[Extrait choisi]
..........

Mettrez-vous en œuvre des programmes audacieux testant de nouvelles méthodes et privilégiant les plus démunis ou des programmes classiques ayant plus de chances d’honorer les contrats en temps et en heure ? Comme l’a démontré cette étude, le besoin de garanties financières des bailleurs de fonds institutionnels a créé « une culture étouffante de la conformité et de l’aversion aux risques ».
 

Quelle part de votre système organisationnel peut être consacrée à l’aide humanitaire et à la protection des populations en situation de crise plutôt qu’à obtenir et à gérer ces fonds et à rendre des comptes concernant leur utilisation ? Une récente étude du CIAB présente en détail la transformation de l’action humanitaire en bureaucratie humanitaire et son impact sur les petites ONG.  
 

Comment répondrez-vous aux besoins des plus démunis si vos fonds proviennent d’un gouvernement étranger militairement actif (en Afghanistan, en Irak ou en Somalie, par exemple) ou là où des soupçons de soutien de la politique occidentale (ou même des Nations Unies) pourrait saper la confiance en vos intentions ?

..........

[Documents sources]
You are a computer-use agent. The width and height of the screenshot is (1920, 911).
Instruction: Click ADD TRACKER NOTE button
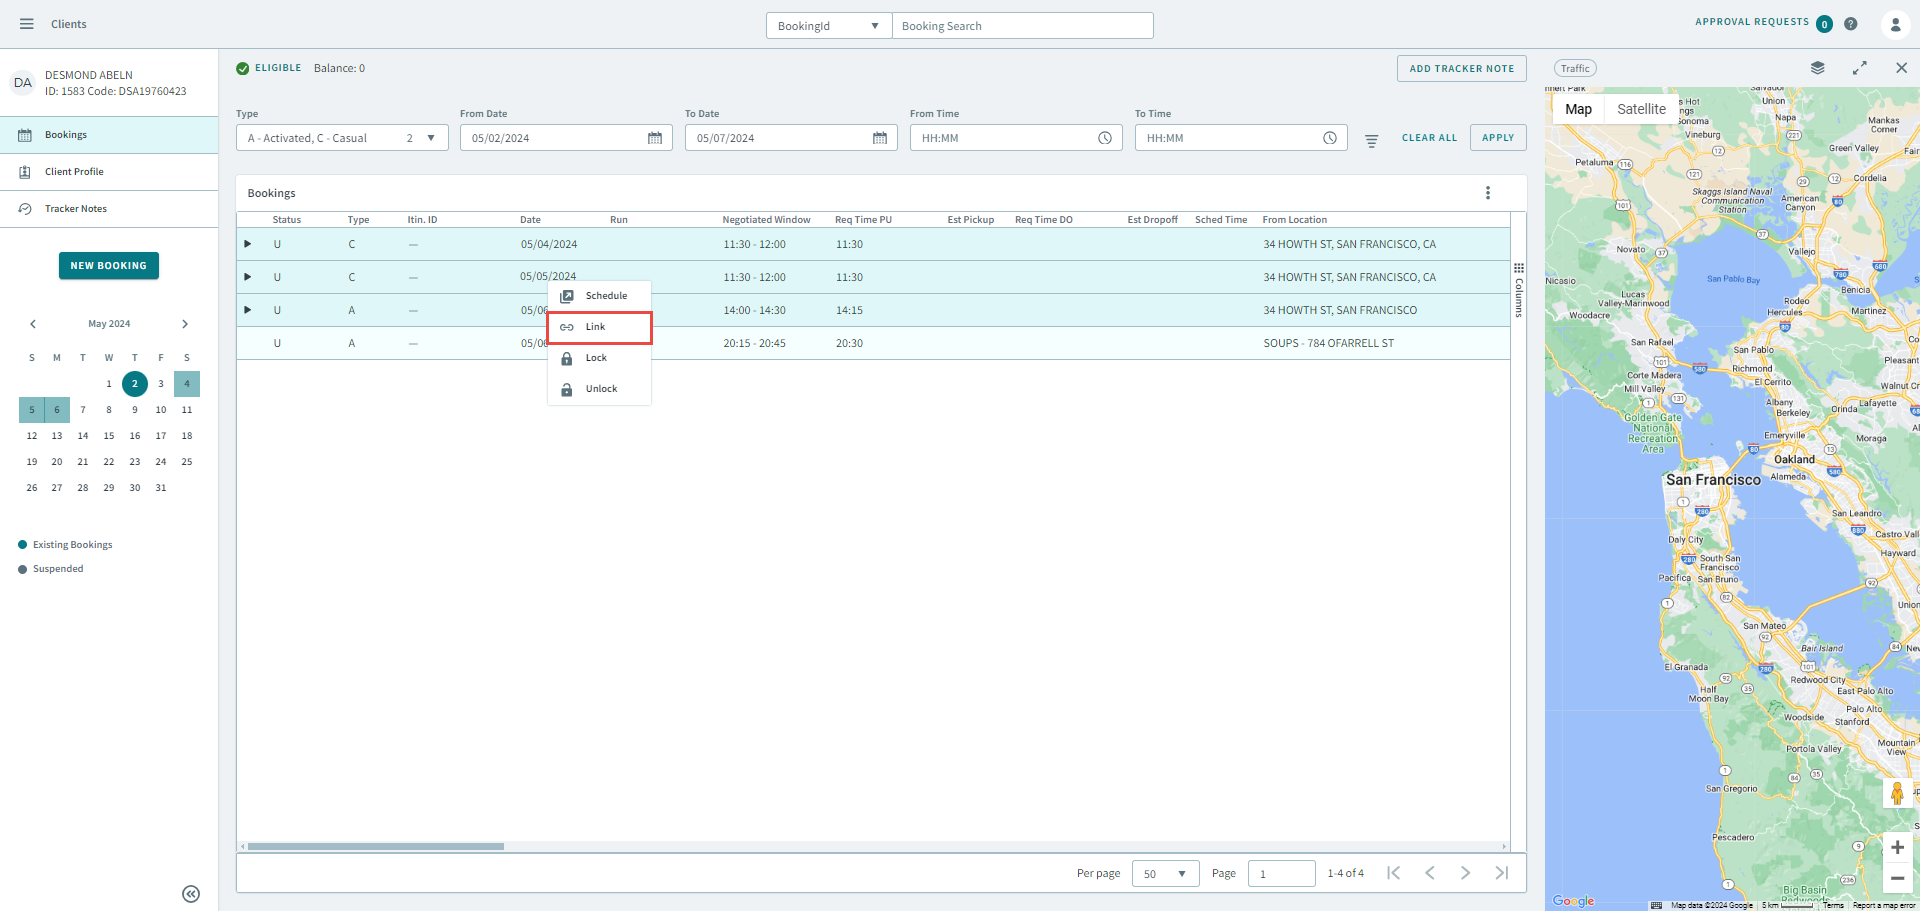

..........

[Consignes]
(1) Réécrivez le passage de l'extrait sur le financement humanitaire qui commence aux mots « Comment répondrez-vous aux » et s'arrête après « en vos intentions ? », en remplaçant « gouvernement étranger » par « État étranger ».
(2) Selon l'extrait sur le financement humanitaire, qu'a créé le besoin de garanties financières des bailleurs de fonds institutionnels ?

[Réponses]
(1)
Comment répondrez-vous aux besoins des plus démunis si vos fonds proviennent d’un État étranger militairement actif (en Afghanistan, en Irak ou en Somalie, par exemple) ou là où des soupçons de soutien de la politique occidentale (ou même des Nations Unies) pourrait saper la confiance en vos intentions ?

(2) Une culture étouffante de la conformité et de l’aversion aux risques.